___ Excerpt to read

I read an article a few
days ago that reported teens today are less interested in owning a car than
those of previous generations. It is really curious, at least to me, that this
is the case.
Maybe it’s because I
grew up in a time when our whole focus growing up was acquiring a car and with
it the freedom that driving brought. My
generation lived, breathed, dreamed about, planned our lives around and
generally obsessed over car ownership. It wasn't just a people shell with
four wheels.
Vo-Tech auto shop was
full of guys learning about how to build, repair and customize cars from the
wheels to the roof, the front bumper to the rear and from the interior to the
paint.
We torn apart our cars
to learn how they work, what went wrong and what
needed to be done to make it
go again. We put those cars on the dynamometer to see how much horsepower we
could wring out of them, then we would tweak, modify, customize and experiment
to try to get more.
Most of all, we learned
to work together to problem solve, innovate as a team to achieve our ultimate
goal, a really great ride. We sat
together at lunch and told stories, laughed, joked, planned and dreamed of our
futures. In the process we learned to
communicate on so many different levels.
According to the article
in the Los Angeles Times:
“Thirty years ago, nearly half of 16-year-olds had a driver's
license, their passport to independence. By 2010, that figure had dropped to 28
percent, according to research from the University of Michigan.

______
___ Data rows

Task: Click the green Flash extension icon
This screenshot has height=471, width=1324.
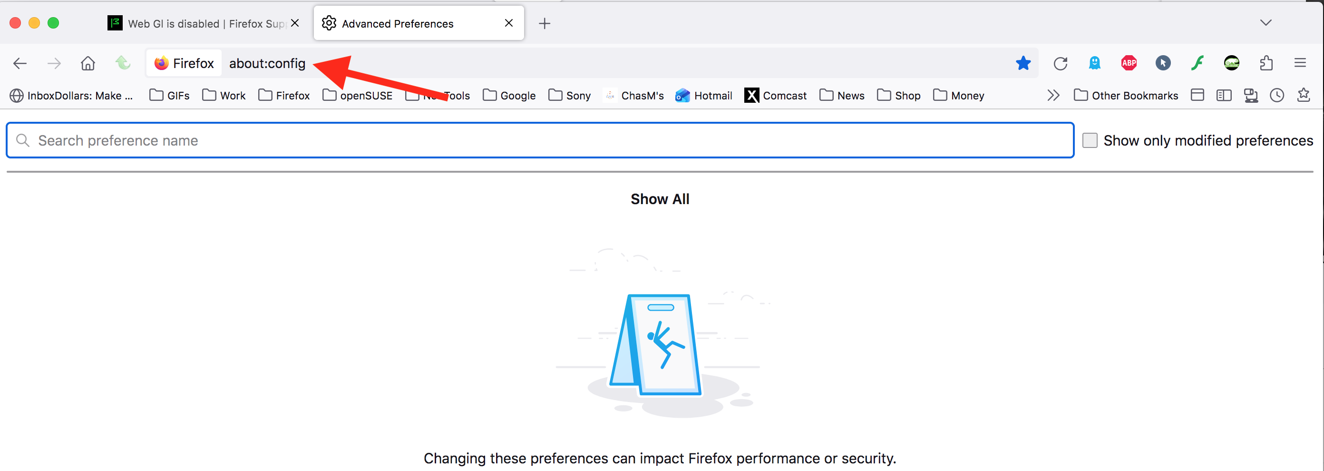Action: coord(1198,63)
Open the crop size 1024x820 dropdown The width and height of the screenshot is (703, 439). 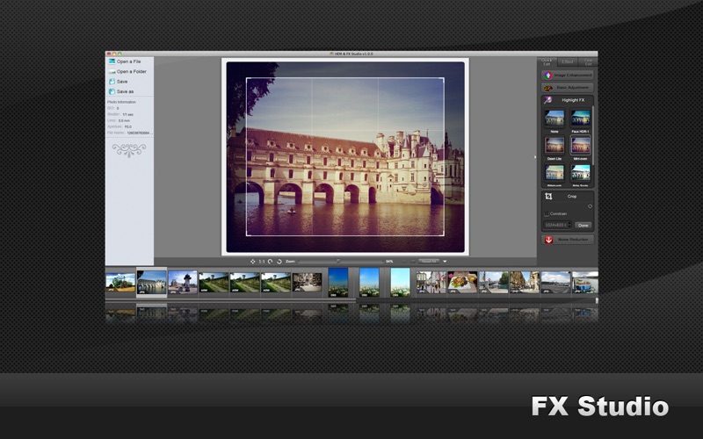click(557, 225)

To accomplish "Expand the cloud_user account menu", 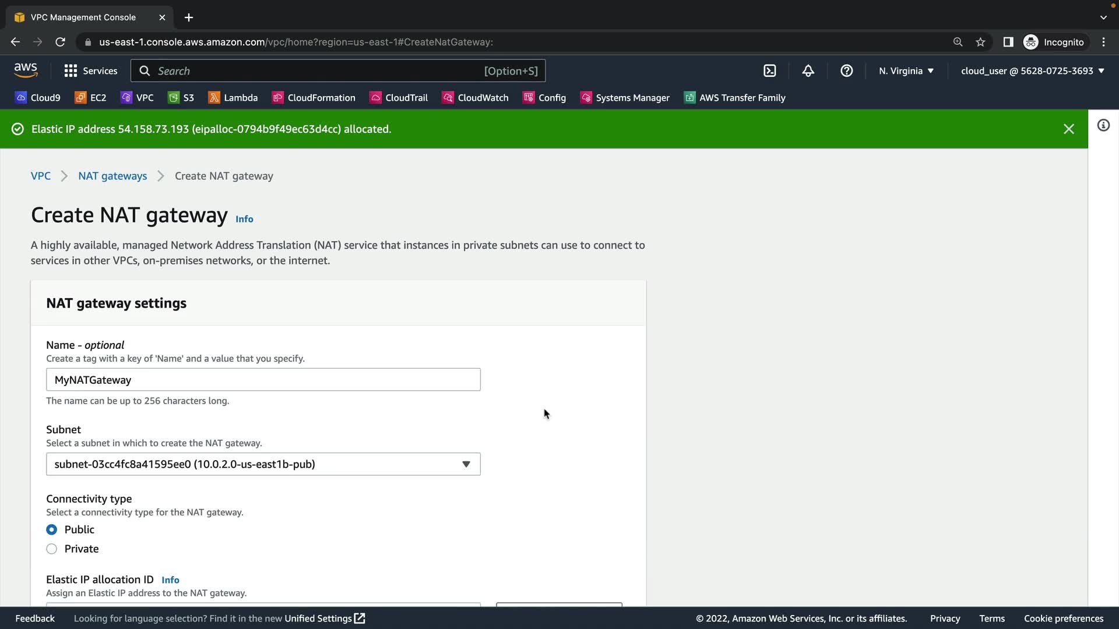I will point(1032,70).
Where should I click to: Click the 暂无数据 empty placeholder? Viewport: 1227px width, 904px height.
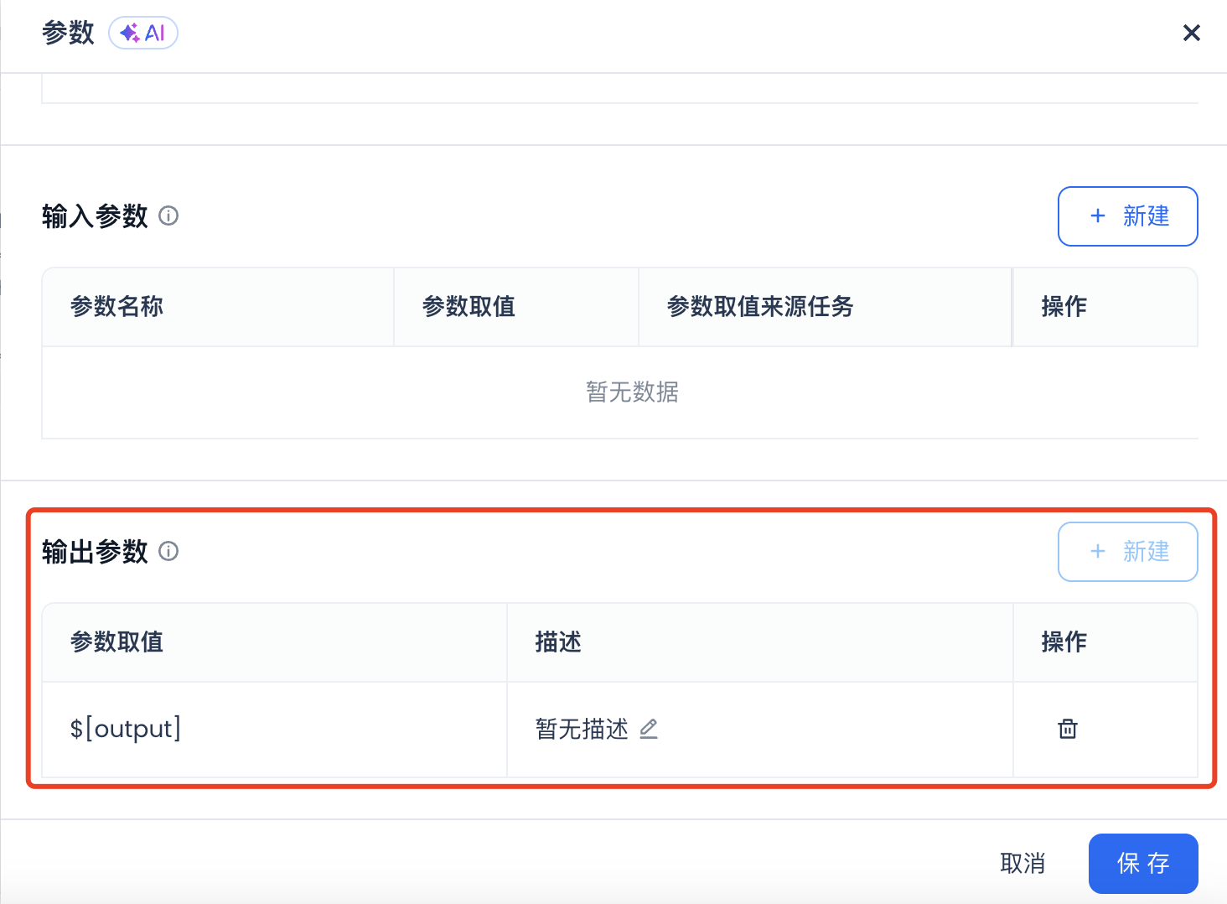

______

◆ Required actions ◆
1 - According to the essay on teens and car ownership, what did the writer's generation do while sitting together at lunch? List each activity.
2 - Write the next part of the essay on teens and car ownership, picking up right after its final sentence.

◆ Exercise answers ◆
1 - told stories, laughed, joked, planned, dreamed of their futures

2 -
“The cultural shift is largely the result of technology that
keeps teens connected to one another and the coolest new stuff without ever
getting into a car. All the adolescent staples -- music, movies, clothes, books
-- are available with a mouse click or smartphone swipe.”
Don’t get me wrong, I
love my smartphone. It allows me to do things that back in the day would have
taken a library, an atlas, a compass, a weather station, a post office, a
checkbook, a calculator, a very thick stack of notepads, a tape recorder, a
hi-fi, a very nice camera, a couple of shopping malls and a bunch of things I
would have never thought of back then. Oh yeah, and a telephone too.
What's sad is not that
phones have replaced cars but that 1s and 0s have replaced personal
interaction, eye contact, touch, the inflection of voice. We're enamored with
the technology of communication rather than the art of communication.
Yes, you can type, text
and tweet across the room or across the world in an instant, but the subtlety
of a wink, a slight grin, an inflection of voice or body language is completely
lost, in the process so is much of the language of communication. Emoticons are a poor substitute of the nuance
of verbal and physical communication.
I learned this the hard
way a few years back when I began my foray into technology. I emailed a friend
and business partner what was, in my mind as I typed, a humorous, snarky and
friendly comment about a personal matter.
When he exploded back at
me I was aghast and clueless at his, to my point of view, overreaction. As we ultimately talked about it, we both
learned a lesson about electronic communication and its inherent flaws. Unfortunately, the seeds of distrust were
sown and neither the friendship nor the business survived much longer.
Maybe today’s teens have
solved the built in weaknesses of text.
But even if they have, the vibrancy of language and the subtleties of physical
expression lead to a far richer and dynamic conversation than thumb tapping.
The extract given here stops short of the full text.